The Captain Samuel Rockwell House, situated on Colebrook Road, is a veritable cornerstone of the town’s early history. Built in 1766 by Erastus Wolcott, one of Colebrook’s original settlers, the home was sold to just two years later to Rockwell, a captain in the Revolutionary War. The property remained in his extended family for more than two centuries and has changed hands just three times in the past three decades.
“They really spared no expense,” says Carol, of the former owners, as she points out some key original features of the home’s oldest section. The original 1766 door, complete with bit key, opens into a parlor boasting original ceiling beams. Authentic raised wood panels create a cohesive element throughout the ground floor. Interior shutters, dating to 1792, flank all of the eastern facing windows in the home’s front section, both upstairs and down. Wood floorboards, in irregular widths, keep company with corner gun posts and most of the wrought iron hardware adorning both interior and exterior doors is original. Two Rumford fireplaces, identified by their shallow, angled sides designed to reflect heat into the room, grace the ground floor—including the home’s original kitchen fireplace, replete with Dutch oven and one of the Rockwell’s original cooking pots. Contents of the home, passed from one owner to the next, include a pair of Hitchcock four poster canopy beds, originating from Lambert Hitchcock’s chair company, launched in nearby Riverton in the early 19th century.
Today, the front parlor remains Carol Lord’s favorite space. Through the room’s front windows, triple glazed with antique glass, more history unfolds. Across the street, and dating back to 1816, is the former Seymour Inn which currently houses the historical society; adjacent, and situated upon the town green, stands the Colebrook Congregational Church, which dates to 1795; both the Colebrook General Store (1812) and the Woodbine Cottage (1792) sit on the Rockwell’s original lot. The store, listed on the National Register of Historic Places, was the oldest continually operating store in Connecticut until it closed in 2007 (it has since been purchased by the Colebrook Preservation Society and is open for business).

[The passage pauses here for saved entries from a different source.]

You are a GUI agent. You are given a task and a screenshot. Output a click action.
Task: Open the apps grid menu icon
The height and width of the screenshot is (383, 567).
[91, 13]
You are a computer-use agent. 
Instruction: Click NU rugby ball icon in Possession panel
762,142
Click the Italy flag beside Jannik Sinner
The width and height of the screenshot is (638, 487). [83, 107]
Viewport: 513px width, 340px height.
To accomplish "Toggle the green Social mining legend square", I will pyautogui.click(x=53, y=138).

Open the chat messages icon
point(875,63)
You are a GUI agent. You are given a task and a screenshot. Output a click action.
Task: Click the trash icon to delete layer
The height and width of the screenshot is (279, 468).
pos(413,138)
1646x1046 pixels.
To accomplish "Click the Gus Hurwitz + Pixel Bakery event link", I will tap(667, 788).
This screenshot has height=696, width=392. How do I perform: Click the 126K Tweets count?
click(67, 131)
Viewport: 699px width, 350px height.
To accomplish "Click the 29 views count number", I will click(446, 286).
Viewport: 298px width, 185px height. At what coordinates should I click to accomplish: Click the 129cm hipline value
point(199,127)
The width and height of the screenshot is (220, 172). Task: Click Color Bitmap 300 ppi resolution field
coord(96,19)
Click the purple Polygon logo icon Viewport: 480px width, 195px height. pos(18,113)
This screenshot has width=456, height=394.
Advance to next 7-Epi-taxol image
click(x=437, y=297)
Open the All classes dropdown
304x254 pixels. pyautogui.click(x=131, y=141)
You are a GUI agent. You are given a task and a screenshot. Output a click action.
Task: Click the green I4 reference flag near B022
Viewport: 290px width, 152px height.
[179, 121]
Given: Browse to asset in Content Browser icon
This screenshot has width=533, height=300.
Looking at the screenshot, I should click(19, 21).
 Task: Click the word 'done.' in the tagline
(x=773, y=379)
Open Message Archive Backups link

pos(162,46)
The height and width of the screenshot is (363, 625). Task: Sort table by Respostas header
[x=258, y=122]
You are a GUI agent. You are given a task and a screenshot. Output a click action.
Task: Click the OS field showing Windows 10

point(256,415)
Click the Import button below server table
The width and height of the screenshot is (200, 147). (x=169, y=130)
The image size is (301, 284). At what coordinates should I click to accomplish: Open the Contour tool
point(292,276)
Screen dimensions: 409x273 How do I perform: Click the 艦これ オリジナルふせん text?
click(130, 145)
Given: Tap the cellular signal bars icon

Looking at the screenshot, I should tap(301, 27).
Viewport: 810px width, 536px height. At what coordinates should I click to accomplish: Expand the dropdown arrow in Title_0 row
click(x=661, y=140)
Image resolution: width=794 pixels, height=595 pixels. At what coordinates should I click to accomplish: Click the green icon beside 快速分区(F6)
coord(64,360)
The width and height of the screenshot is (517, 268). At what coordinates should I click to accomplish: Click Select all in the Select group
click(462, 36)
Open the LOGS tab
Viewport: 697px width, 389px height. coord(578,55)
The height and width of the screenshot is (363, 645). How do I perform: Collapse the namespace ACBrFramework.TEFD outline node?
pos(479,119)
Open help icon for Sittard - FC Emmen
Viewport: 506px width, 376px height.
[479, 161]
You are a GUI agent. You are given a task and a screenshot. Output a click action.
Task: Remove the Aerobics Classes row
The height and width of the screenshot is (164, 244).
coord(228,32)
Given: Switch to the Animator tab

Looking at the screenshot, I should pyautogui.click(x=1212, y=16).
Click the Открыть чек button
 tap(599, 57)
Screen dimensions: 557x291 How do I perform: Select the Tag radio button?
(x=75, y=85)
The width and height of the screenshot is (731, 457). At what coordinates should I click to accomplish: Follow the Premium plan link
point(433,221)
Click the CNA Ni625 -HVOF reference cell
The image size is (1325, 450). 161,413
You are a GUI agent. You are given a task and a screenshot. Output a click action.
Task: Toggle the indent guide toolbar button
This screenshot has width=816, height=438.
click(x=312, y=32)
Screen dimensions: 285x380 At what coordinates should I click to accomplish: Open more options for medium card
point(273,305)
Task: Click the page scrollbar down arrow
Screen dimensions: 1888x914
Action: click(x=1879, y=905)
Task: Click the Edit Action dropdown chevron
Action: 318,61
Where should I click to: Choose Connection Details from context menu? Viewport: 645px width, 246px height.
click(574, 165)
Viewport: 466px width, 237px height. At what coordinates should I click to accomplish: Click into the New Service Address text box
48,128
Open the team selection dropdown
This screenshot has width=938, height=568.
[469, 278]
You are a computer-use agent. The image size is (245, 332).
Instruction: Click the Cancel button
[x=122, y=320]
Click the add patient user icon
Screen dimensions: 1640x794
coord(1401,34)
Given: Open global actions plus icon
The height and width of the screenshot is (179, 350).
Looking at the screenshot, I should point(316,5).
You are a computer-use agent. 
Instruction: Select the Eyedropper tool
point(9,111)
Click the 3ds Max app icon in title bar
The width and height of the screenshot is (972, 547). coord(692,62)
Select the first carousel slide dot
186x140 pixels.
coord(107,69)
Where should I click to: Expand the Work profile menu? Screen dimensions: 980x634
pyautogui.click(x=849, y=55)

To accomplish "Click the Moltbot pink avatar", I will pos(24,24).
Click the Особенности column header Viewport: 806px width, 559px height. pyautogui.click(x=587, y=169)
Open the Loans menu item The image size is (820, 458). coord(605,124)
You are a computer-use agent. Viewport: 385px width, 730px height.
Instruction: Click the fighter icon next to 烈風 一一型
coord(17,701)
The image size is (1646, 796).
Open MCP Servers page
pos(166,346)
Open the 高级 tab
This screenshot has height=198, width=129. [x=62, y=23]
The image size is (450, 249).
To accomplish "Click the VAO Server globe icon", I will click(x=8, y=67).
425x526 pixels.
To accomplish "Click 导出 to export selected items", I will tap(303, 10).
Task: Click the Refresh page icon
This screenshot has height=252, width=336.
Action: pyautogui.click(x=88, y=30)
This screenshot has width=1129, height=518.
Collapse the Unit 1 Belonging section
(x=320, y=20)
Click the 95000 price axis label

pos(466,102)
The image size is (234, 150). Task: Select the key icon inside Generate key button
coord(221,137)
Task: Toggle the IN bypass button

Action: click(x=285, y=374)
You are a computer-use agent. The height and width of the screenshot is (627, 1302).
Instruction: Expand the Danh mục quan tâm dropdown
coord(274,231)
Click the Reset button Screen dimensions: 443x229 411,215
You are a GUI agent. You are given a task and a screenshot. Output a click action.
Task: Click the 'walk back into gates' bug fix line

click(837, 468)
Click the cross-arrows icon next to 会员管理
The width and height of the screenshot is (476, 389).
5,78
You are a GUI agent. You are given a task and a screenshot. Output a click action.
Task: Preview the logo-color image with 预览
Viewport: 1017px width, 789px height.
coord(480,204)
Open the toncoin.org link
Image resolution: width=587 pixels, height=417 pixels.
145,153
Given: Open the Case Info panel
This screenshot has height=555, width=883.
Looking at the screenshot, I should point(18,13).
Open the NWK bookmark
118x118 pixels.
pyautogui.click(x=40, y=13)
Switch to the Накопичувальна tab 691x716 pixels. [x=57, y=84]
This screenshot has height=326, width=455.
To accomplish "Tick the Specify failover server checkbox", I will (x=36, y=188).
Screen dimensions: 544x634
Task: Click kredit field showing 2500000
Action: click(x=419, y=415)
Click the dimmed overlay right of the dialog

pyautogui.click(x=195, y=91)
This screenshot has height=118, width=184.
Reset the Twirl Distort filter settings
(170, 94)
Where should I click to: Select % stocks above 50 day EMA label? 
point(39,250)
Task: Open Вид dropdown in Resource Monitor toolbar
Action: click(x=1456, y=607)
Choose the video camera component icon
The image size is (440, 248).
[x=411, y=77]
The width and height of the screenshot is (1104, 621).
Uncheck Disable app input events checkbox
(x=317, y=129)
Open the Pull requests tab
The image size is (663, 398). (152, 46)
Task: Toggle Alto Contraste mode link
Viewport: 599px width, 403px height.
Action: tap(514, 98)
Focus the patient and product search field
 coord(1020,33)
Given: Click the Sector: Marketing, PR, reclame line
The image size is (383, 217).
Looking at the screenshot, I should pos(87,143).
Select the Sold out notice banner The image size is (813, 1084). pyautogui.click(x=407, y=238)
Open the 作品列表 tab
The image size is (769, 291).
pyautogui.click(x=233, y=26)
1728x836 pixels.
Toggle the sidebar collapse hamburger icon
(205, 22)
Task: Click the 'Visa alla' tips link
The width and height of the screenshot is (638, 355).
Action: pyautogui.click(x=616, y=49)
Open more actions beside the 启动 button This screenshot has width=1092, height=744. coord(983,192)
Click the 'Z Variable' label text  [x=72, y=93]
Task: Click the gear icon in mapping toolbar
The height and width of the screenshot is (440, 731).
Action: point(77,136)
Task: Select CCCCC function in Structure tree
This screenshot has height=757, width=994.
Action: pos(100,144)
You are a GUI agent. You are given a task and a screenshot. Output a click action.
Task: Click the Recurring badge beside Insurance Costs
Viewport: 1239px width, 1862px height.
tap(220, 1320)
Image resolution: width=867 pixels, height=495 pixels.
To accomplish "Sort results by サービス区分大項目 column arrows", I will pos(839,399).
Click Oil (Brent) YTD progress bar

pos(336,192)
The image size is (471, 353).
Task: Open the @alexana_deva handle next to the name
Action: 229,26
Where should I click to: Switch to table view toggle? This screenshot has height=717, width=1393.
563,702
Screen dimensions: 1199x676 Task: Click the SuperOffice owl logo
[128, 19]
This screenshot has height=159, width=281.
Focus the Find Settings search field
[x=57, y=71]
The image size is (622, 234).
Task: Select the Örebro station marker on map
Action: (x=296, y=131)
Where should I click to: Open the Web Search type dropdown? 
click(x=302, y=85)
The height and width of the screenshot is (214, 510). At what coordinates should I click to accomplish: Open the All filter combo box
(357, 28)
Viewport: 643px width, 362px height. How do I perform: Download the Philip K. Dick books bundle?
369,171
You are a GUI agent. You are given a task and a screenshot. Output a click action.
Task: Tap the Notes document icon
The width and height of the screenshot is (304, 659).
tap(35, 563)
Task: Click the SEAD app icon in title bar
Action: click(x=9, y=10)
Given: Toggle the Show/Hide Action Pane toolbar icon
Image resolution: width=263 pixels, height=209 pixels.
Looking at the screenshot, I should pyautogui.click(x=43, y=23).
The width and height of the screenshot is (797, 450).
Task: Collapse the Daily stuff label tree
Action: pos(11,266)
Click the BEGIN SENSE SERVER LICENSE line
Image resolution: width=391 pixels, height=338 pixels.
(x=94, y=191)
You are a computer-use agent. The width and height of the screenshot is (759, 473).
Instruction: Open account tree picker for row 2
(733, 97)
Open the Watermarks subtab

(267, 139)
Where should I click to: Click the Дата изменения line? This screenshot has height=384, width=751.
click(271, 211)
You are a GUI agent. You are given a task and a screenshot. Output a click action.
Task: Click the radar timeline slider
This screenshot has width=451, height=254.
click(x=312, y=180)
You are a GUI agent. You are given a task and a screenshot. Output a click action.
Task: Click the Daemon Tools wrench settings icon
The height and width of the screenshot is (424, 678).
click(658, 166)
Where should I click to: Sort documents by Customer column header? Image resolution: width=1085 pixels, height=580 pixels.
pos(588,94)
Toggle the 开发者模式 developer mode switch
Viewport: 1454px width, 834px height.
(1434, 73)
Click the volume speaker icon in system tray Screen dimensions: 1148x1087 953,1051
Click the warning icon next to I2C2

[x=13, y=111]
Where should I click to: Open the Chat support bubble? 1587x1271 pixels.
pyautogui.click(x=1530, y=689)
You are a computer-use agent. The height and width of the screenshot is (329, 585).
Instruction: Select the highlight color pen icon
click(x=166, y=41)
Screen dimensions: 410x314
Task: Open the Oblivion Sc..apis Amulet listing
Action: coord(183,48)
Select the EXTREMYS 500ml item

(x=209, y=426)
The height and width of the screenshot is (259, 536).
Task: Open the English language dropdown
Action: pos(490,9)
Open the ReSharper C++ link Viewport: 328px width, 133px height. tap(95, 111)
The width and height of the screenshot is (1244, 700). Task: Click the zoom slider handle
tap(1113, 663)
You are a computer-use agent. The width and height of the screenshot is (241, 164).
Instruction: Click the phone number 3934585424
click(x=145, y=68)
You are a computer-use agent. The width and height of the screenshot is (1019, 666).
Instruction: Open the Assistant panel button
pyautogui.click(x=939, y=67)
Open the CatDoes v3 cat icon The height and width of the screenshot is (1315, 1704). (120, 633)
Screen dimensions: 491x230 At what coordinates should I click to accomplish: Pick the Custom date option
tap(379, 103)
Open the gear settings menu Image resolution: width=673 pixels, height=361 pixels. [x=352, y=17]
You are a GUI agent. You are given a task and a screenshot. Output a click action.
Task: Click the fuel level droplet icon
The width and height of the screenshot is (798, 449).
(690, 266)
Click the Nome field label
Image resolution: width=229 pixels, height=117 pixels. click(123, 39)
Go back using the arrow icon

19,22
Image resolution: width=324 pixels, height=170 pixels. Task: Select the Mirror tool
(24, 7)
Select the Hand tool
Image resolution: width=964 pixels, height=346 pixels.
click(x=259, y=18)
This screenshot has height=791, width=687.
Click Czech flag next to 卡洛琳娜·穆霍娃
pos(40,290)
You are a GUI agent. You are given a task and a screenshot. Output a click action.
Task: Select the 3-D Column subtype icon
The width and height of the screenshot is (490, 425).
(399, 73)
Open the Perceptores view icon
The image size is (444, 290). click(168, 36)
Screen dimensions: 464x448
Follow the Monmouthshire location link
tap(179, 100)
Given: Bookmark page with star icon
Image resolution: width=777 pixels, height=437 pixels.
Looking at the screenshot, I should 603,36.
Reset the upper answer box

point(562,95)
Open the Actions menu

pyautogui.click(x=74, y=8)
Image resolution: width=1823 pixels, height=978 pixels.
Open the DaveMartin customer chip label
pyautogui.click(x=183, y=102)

The history with which the Rockwell House and its locale are infused is both rich and enduring. Soldiers from George Washington’s army, on assignment in October 1777, reputedly made an encampment on what is now the Lord’s south lawn; in December 1779, the first town meeting was held in the Rockwell House—a tradition that continued for 16 years until a town meeting house was built. In 1988, James and Shirley Draper purchased the home from a Rockwell descendant; in 2011, the property was purchased by Susan and Mark Caufield who were responsible for the most recent renovations, including the dizzying array of daffodils. “When we learned they were going to sell, we looked at each other and said, ‘Let’s think about this,’” says Carol Lord. Suffice it to say, there has been little backward glancing—save for through an historical lens.